ARTISAN
Report
- Report Number
- 3006026430-2011-00001
- Event Type
- Death
- Date Received
- May 3, 2011
- Date of Event
- February 9, 2011
- Report Date
- April 4, 2011
- Manufacturer
- HANSEN MEDICAL
- Product Code
- DXX
- PMA / PMN Number
- K102168
- Adverse Event
- Yes
- Report Source
- Manufacturer report
- Reporter Location
- MA, US
- Reporter Occupation
- PHYSICIAN
Narratives
THE IFU LISTS ESOPHAGEAL FISTULA AS A POTENTIAL ADVERSE EVENT FOR THE DEVICE.

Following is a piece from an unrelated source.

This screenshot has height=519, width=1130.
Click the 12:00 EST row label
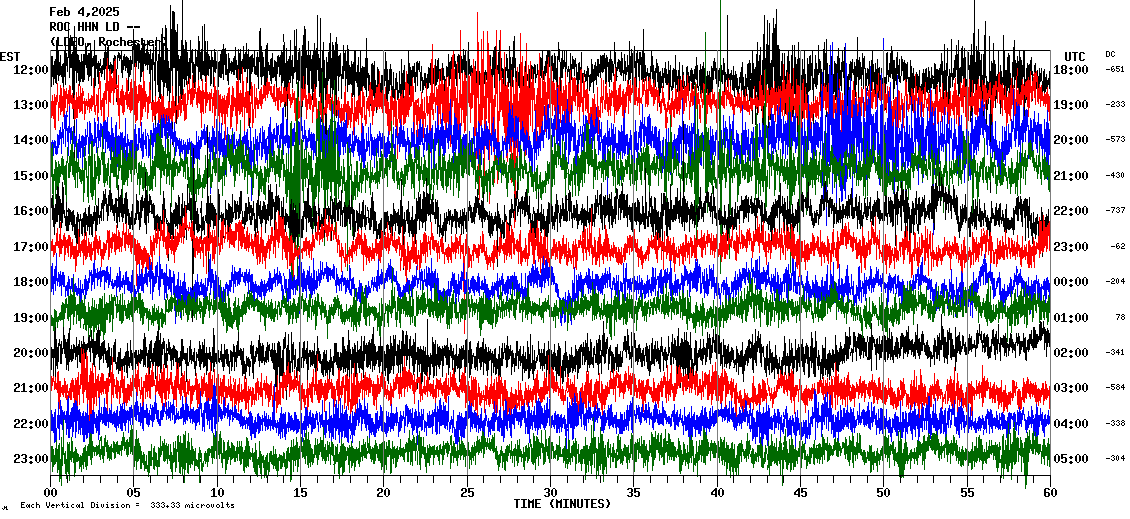click(31, 70)
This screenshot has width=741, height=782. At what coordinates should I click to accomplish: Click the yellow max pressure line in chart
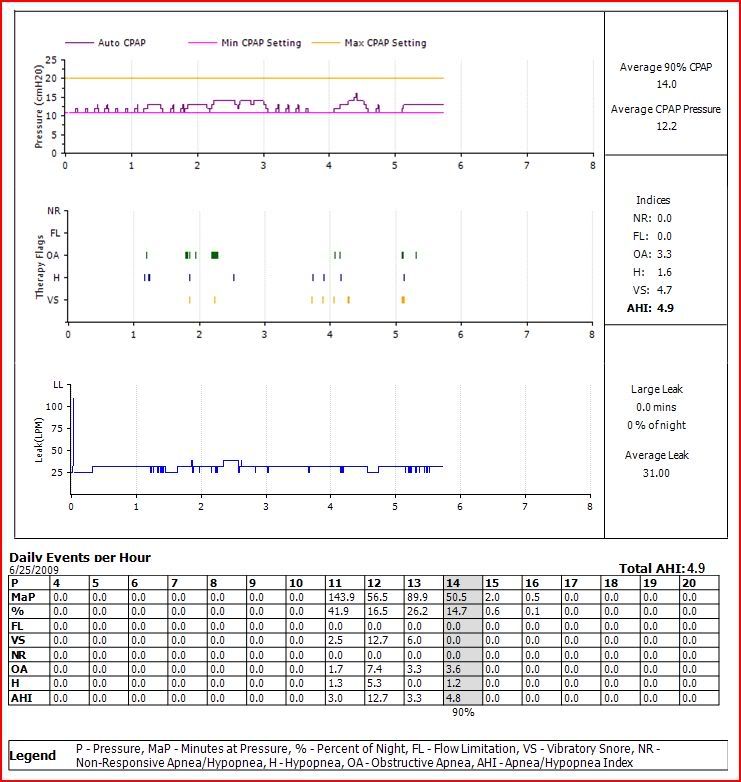[300, 78]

PT PRESENTED MULTIPLE TIMES POST LEFT SIDED PROCEDURE WITH PERICARDITIS SYMPTOMS AND AF REOCCURRENCE. ON FINAL ADMITTANCE, PT WAS FEBRILE HAD MULTIPLE EMBOLIC EVENTS TO THE BRAIN AND HAD AN ACTIVE ESOPHAGEAL FISTULA. PT DIED 3 DAYS LATER AFTER LIFE SUPPORT WAS WITHDRAWN. CAUSE OF DEATH REPORTED AS MULTIPLE EMBOLIC EVENTS TO THE BRAIN. HANSEN CATHETER WAS DELIVERY CATHETER FOR CELSIUS IRRIGATED ABLATION CATHETER. CATHETERS WERE NOT RETURNED FOR INVESTIGATION. INDEX PROCEDURE WAS PROLONGED DUE TO EXTENSIVE ABLATIONS AND PERFORMED UNDER GENERAL ANESTHESIA, BUT WAS OTHERWISE UNREMARKABLE. THERE WAS NO MALFUNCTIONS OR ISSUES NOTED DURING THE INDEX ABLATION PROCEDURE AND THE DR. DID NOT ATTRIBUTE CAUSALITY TO THE CELSIUS ABLATION CATHETER NOR HANSEN DEVICE.
Devices
| Seq | Brand | Generic | Product Code | Manufacturer | Model | Lot | UDI-DI |
|---|---|---|---|---|---|---|---|
| 1 | ARTISAN | CATHETER, STEERABLE | DXX | HANSEN MEDICAL | 04454 |
Patients
| Seq | Age | Sex | Outcome | Treatment |
|---|---|---|---|---|
| 1 | 60 YR | Death | CELCIUS THERMOCOOL ABLATION CATHETER |